1
xfspace 2017-07-06 22:17:56 +08:00 via Android
看数字签名...
Code signature 好像得公司才颁发,一般搞不到一样的数字证书 |
2
taineric OP @xfspace 升级程序应该是自动执行的吧,而且一般都继承了高权限。感觉连下载目录都找不到,而且还是静默的。
|
3
ysc3839 2017-07-06 22:48:44 +08:00 1
“而且一般都继承了高权限”
我觉得不会吧,一般是先把文件下载下来,然后管理员身份运行,在这时候用户就会发现即将运行的程序没有数字签名。不过说到底用户不一定会分辨这些,直接允许了。 |
5
pq 2017-07-06 23:02:39 +08:00
以前 repo 没强制 https 的时候,dnf 源就发现被劫持到运营商的服务器了,吓得我赶紧重装了,然后强制 https。说实在的,开源 linux 的包虽然有 gpg 签名验证,但相对商业公司来说,我感觉那个 key 更容易泄露。。。
|
6
taineric OP @ysc3839 很多程序为了"用户体验"都在系统注册了高权限的服务,甚至加了驱动。而且很多程序一打开就要求管理员。这样子下载的程序就会继承服务或者主程序的权限,直接就是管理员。
|
7
taineric OP @pq 这些和运营商的总部没有关系,一般是当地的分公司为了谋利而搞的,总部虽然视而不见,但不至于给分公司帮忙申请证书。
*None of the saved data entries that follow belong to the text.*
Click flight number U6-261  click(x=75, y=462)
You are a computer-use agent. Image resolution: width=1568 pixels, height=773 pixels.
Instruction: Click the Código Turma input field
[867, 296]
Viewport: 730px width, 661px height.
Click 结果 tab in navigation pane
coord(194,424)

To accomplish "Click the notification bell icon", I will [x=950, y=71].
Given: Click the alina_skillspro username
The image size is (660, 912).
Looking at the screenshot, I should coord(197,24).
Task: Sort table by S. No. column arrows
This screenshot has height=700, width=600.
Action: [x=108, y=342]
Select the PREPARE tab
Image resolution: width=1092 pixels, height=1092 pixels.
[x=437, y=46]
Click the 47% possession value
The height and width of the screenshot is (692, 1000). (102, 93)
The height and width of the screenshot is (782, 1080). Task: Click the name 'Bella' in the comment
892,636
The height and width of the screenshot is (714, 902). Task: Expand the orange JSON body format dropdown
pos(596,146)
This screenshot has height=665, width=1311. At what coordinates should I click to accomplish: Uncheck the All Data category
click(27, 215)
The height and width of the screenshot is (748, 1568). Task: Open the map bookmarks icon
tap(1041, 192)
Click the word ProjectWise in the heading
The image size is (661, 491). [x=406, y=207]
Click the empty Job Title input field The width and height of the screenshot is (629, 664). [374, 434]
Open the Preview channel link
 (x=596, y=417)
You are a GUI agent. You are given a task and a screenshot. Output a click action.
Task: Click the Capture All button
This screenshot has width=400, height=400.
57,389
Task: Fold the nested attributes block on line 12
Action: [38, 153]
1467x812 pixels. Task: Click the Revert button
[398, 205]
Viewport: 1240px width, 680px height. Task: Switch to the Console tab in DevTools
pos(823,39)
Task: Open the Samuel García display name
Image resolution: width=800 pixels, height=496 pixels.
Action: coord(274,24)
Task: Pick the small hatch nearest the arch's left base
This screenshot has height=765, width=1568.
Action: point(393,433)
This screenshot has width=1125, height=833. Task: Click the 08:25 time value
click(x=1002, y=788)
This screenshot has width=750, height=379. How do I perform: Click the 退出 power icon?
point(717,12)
曾经 Firefox 的官网安装包就被替换过。不过 Linux 发行版大多有商业公司提供基础设施,比如 Canonical,RedHat ,Novell |
8
nfroot 2017-07-06 23:18:20 +08:00
你作为用户,是没办法的,全局 VPN 吧。或者监控网络,发现明文 http 请求 exe,apk 等后缀的,就采用 VPN,其他时候就默认本地宽带
|
9
nfroot 2017-07-06 23:19:17 +08:00 1
作为软件开发者要解决这个问题还是很容易的,验证一下数字签名,或者自己搞一个签名算法替代系统自带的
|
10
zingl 2017-07-07 00:45:09 +08:00
https 就能基本解决劫持了吧,软件作者应该背大锅
|
11
anyele 2017-07-07 00:46:58 +08:00 via Android
uwp
|
12
kiari 2017-07-07 00:54:58 +08:00
想问下,MAC App store 里面的软件更新走的是 https 吗? mac 自带的软件经常也需要更新的。。
|